Paul J. McAuley was the first book reviewer for Black Gate, way back in 2000-01. His first novel, the far-future space opera Four Hundred Billion Stars (Del Rey, 1988) won the Philip K. Dick Award, the sequels Of the Fall and Eternal Light appeared in 1989 and 1991.
His first standalone novel Red Dust, set on a far-future Mars colonized by the Chinese, was published by Gollancz in the UK in 1993 and AvoNova in the US in 1995. It was packed with big ideas and technologies that are still being explored in SF today, including personality downloads, biotech, virtual reality, nanotech, A.I, and a lot more. Kirkus Reviews raved, saying:
An extraordinary saga.. Seven hundred years hence, a depopulated Earth is ruled by the Consensus eco-fanatics who allow nothing to change; on Jupiter, a self-aware probe calling itself the King of the Cats broadcasts rock music and propaganda; various dwindling groups of dissenters inhabit the asteroid belt; and Mars, habitable but slowly reverting to dust and drought and populated mostly by Chinese, is ruled by a committee of ruthless old men called the Ten Thousand Years, who, in a secret pact with the Consensus, have agreed to let Mars die in return for personal immortality. Young technician Wei Lee, who believes himself beholden to his great-grandfather, one of the Ten Thousand Years, stumbles upon a spaceship crashed in the dust… McAuley’s Mars is at once satisfyingly familiar and disquietingly alien: cultural contrasts, persuasive inventions, and constant surprises are set forth with a weird yet compelling logic. Superb.

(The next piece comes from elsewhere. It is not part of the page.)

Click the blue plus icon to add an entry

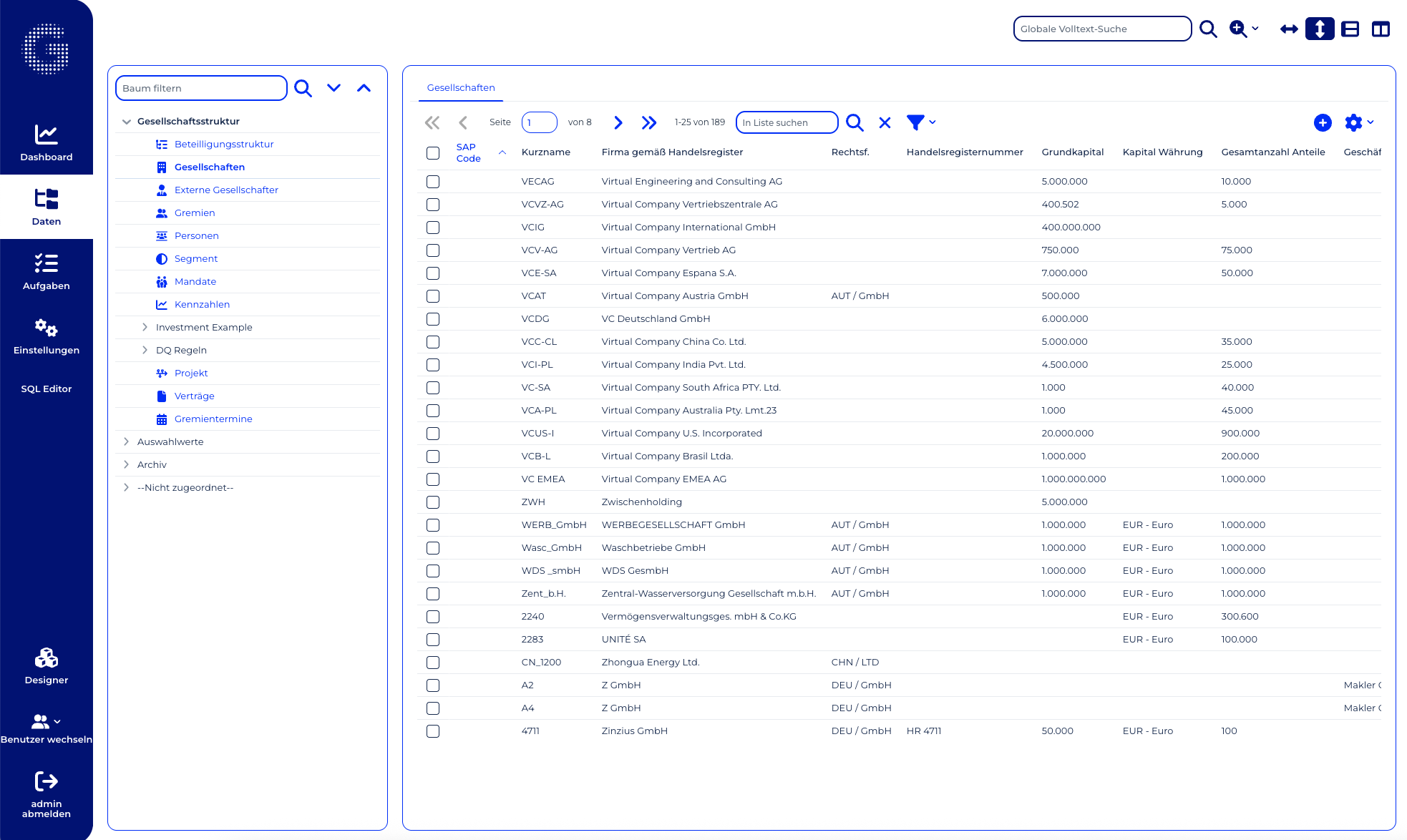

The novel has never been reprinted in the US, but copies are still fairly easy to find online. I bought the brand new copy above on eBay for $4 two months ago. It was published by AvoNova in November 1995; it is 392 pages, priced at $4.99 in paperback. The cover is by Tim Jacobus. A digital edition was published by Gollancz/Orion in 2010. Our previous coverage of Paul J. McAuley includes his recent Choice Series and his Confluence novels.